→ **PASSAGE SHOWN**
As I mentioned in my about me, my life is crazy. Life in general is crazy. I have been divorced and remarried. I have 4 children (2 from my first marriage and 2 from my current one). I have a 16 year old son, a 13 year old daughter, a 3 year old son, and a 1 year old daughter. My kids keep me super busy and sometimes drive me super crazy, but I love them anyways. They are my world! I am a stay at home mom right now. Before my last 2 kids, I was working as a registered nurse. I loved my job, but I had the amazing opportunity to stay home and take care of my kids, so I took it.
Now I have worked full time and been a stay at home mom full time, so I know all about the SAHM/working mom debate. They both have their ups and downs, but I will say being a SAHM is lonely sometimes. Some days it is so mind-boggling. And some days it is so rewarding. But I have the luxury of being able to take my kids to all of their appointments, and practices, and watch all of their games and other activities, and drive them back and forth to friends houses without having to worry about work, so I do it. Someday I would like to go back to work, but for now I am here.
We travel quite a bit with my daughter’s all star cheer team, as well as our family vacations to the beach and Disney. We are Disney junkies and take a trip to Disney World about once a year. We also camp during the summer, mostly at our local state park because it is our favorite and it’s close to home. Sometimes I forget about the places we’ve been, because quite honestly I have the worst memory in the world. It annoys my family sometimes and other times it frustrates me. I think documenting the places we go to will help me to at least remember some details about our journeys. And it could be something for my kids to look back on.

→ **COMPLETE THE FOLLOWING**
1) In the post about family life, what job did the writer have before the last two kids?
2) Rewrite the part of the post about family life starting at "We travel quite" and ending at "look back on.", with "beach" swapped for "lake".
The stored records have no part in this.

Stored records

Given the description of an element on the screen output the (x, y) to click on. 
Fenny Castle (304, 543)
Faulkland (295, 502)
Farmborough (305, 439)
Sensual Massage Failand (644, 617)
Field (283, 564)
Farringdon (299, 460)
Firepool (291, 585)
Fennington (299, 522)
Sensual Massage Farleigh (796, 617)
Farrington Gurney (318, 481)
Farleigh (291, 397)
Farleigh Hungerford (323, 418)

→ **EXERCISE RESPONSES**
1) A registered nurse.

2)
We travel quite a bit with my daughter’s all star cheer team, as well as our family vacations to the lake and Disney. We are Disney junkies and take a trip to Disney World about once a year. We also camp during the summer, mostly at our local state park because it is our favorite and it’s close to home. Sometimes I forget about the places we’ve been, because quite honestly I have the worst memory in the world. It annoys my family sometimes and other times it frustrates me. I think documenting the places we go to will help me to at least remember some details about our journeys. And it could be something for my kids to look back on.